*THE PROBLEM*: Copy out all of the lines below, swapping "GUI agent" for "desktop agent" wherever it occurs and changing nothing else.

Item position entries:
** Start **

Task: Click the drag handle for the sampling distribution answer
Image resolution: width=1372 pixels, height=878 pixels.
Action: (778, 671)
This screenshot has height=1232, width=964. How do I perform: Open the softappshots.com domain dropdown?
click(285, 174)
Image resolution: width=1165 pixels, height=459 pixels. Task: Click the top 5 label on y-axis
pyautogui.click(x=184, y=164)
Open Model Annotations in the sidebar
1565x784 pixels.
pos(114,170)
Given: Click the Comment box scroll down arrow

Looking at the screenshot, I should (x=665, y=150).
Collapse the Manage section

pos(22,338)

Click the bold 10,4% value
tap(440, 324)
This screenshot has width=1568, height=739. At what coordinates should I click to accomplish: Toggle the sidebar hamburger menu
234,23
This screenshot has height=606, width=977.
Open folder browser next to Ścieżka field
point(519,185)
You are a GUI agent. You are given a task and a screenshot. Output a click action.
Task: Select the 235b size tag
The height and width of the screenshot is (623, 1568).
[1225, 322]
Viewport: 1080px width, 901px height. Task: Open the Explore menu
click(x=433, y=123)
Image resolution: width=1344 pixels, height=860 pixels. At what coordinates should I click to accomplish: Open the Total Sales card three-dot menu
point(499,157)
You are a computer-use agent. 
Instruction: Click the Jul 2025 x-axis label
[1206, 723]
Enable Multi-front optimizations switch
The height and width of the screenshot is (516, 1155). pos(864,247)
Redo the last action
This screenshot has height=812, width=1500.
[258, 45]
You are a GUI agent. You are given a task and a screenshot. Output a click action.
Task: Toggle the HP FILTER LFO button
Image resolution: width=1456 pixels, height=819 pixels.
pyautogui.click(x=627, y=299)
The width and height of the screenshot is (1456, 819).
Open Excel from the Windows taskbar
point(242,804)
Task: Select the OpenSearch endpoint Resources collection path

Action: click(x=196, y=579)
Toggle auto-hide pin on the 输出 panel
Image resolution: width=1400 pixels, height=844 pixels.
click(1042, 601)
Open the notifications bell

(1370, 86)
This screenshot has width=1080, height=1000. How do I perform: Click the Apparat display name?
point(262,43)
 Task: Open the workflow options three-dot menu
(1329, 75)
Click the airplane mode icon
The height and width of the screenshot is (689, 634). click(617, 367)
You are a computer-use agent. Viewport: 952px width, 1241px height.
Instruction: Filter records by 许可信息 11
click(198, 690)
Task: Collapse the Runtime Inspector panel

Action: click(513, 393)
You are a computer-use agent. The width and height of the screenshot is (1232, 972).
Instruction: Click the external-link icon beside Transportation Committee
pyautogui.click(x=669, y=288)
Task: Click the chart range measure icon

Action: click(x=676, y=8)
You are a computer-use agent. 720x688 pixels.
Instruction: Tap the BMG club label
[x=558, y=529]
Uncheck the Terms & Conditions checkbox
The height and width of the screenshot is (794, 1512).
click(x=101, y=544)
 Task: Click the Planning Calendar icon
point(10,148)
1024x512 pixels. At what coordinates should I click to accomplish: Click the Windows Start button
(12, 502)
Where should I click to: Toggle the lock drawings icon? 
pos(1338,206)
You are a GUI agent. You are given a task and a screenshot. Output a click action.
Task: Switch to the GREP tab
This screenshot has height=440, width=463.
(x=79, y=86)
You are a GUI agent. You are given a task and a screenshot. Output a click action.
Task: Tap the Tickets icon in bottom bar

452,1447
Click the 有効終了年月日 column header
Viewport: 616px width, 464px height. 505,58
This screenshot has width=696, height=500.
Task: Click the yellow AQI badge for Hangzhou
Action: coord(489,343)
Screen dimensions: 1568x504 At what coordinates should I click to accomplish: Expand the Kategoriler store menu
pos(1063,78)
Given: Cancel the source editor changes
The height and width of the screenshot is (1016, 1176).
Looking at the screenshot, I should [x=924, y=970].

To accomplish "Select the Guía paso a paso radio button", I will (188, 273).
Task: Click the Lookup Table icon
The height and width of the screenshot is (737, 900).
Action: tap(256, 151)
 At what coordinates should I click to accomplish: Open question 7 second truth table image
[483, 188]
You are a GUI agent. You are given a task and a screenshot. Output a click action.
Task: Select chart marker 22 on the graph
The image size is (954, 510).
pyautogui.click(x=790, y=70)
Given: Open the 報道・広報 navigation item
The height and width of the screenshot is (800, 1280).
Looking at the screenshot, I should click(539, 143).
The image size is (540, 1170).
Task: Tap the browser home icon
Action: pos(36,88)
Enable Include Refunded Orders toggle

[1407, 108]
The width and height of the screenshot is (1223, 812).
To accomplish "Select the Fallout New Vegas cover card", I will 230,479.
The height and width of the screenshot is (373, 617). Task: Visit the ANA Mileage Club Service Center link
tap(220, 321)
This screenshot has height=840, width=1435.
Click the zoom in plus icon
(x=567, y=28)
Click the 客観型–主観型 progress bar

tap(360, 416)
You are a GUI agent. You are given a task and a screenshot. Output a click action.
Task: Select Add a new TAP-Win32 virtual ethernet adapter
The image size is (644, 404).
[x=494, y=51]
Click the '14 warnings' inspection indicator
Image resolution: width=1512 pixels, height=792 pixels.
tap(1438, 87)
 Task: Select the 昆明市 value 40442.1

** End **

*FINAL RESULT*:
Task: Click the drag handle for the sampling distribution answer
Image resolution: width=1372 pixels, height=878 pixels.
Action: (778, 671)
This screenshot has height=1232, width=964. How do I perform: Open the softappshots.com domain dropdown?
click(285, 174)
Image resolution: width=1165 pixels, height=459 pixels. Task: Click the top 5 label on y-axis
pyautogui.click(x=184, y=164)
Open Model Annotations in the sidebar
1565x784 pixels.
pos(114,170)
Given: Click the Comment box scroll down arrow

Looking at the screenshot, I should (x=665, y=150).
Collapse the Manage section

pos(22,338)

Click the bold 10,4% value
tap(440, 324)
This screenshot has width=1568, height=739. At what coordinates should I click to accomplish: Toggle the sidebar hamburger menu
234,23
This screenshot has height=606, width=977.
Open folder browser next to Ścieżka field
point(519,185)
You are a desktop agent. You are given a task and a screenshot. Output a click action.
Task: Select the 235b size tag
The height and width of the screenshot is (623, 1568).
[1225, 322]
Viewport: 1080px width, 901px height. Task: Open the Explore menu
click(x=433, y=123)
Image resolution: width=1344 pixels, height=860 pixels. At what coordinates should I click to accomplish: Open the Total Sales card three-dot menu
point(499,157)
You are a computer-use agent. 
Instruction: Click the Jul 2025 x-axis label
[1206, 723]
Enable Multi-front optimizations switch
The height and width of the screenshot is (516, 1155). pos(864,247)
Redo the last action
This screenshot has height=812, width=1500.
[258, 45]
You are a desktop agent. You are given a task and a screenshot. Output a click action.
Task: Toggle the HP FILTER LFO button
Image resolution: width=1456 pixels, height=819 pixels.
pyautogui.click(x=627, y=299)
The width and height of the screenshot is (1456, 819).
Open Excel from the Windows taskbar
point(242,804)
Task: Select the OpenSearch endpoint Resources collection path

Action: click(x=196, y=579)
Toggle auto-hide pin on the 输出 panel
Image resolution: width=1400 pixels, height=844 pixels.
click(1042, 601)
Open the notifications bell

(1370, 86)
This screenshot has width=1080, height=1000. How do I perform: Click the Apparat display name?
point(262,43)
 Task: Open the workflow options three-dot menu
(1329, 75)
Click the airplane mode icon
The height and width of the screenshot is (689, 634). click(617, 367)
You are a computer-use agent. Viewport: 952px width, 1241px height.
Instruction: Filter records by 许可信息 11
click(198, 690)
Task: Collapse the Runtime Inspector panel

Action: click(513, 393)
You are a computer-use agent. The width and height of the screenshot is (1232, 972).
Instruction: Click the external-link icon beside Transportation Committee
pyautogui.click(x=669, y=288)
Task: Click the chart range measure icon

Action: click(x=676, y=8)
You are a computer-use agent. 720x688 pixels.
Instruction: Tap the BMG club label
[x=558, y=529]
Uncheck the Terms & Conditions checkbox
The height and width of the screenshot is (794, 1512).
click(x=101, y=544)
 Task: Click the Planning Calendar icon
point(10,148)
1024x512 pixels. At what coordinates should I click to accomplish: Click the Windows Start button
(12, 502)
Where should I click to: Toggle the lock drawings icon? 
pos(1338,206)
You are a desktop agent. You are given a task and a screenshot. Output a click action.
Task: Switch to the GREP tab
This screenshot has height=440, width=463.
(x=79, y=86)
You are a desktop agent. You are given a task and a screenshot. Output a click action.
Task: Tap the Tickets icon in bottom bar

452,1447
Click the 有効終了年月日 column header
Viewport: 616px width, 464px height. 505,58
This screenshot has width=696, height=500.
Task: Click the yellow AQI badge for Hangzhou
Action: coord(489,343)
Screen dimensions: 1568x504 At what coordinates should I click to accomplish: Expand the Kategoriler store menu
pos(1063,78)
Given: Cancel the source editor changes
The height and width of the screenshot is (1016, 1176).
Looking at the screenshot, I should [x=924, y=970].

To accomplish "Select the Guía paso a paso radio button", I will (188, 273).
Task: Click the Lookup Table icon
The height and width of the screenshot is (737, 900).
Action: tap(256, 151)
 At what coordinates should I click to accomplish: Open question 7 second truth table image
[483, 188]
You are a desktop agent. You are given a task and a screenshot. Output a click action.
Task: Select chart marker 22 on the graph
The image size is (954, 510).
pyautogui.click(x=790, y=70)
Given: Open the 報道・広報 navigation item
The height and width of the screenshot is (800, 1280).
Looking at the screenshot, I should click(539, 143).
The image size is (540, 1170).
Task: Tap the browser home icon
Action: pos(36,88)
Enable Include Refunded Orders toggle

[1407, 108]
The width and height of the screenshot is (1223, 812).
To accomplish "Select the Fallout New Vegas cover card", I will 230,479.
The height and width of the screenshot is (373, 617). Task: Visit the ANA Mileage Club Service Center link
tap(220, 321)
This screenshot has height=840, width=1435.
Click the zoom in plus icon
(x=567, y=28)
Click the 客観型–主観型 progress bar

tap(360, 416)
You are a desktop agent. You are given a task and a screenshot. Output a click action.
Task: Select Add a new TAP-Win32 virtual ethernet adapter
The image size is (644, 404).
[x=494, y=51]
Click the '14 warnings' inspection indicator
Image resolution: width=1512 pixels, height=792 pixels.
tap(1438, 87)
 Task: Select the 昆明市 value 40442.1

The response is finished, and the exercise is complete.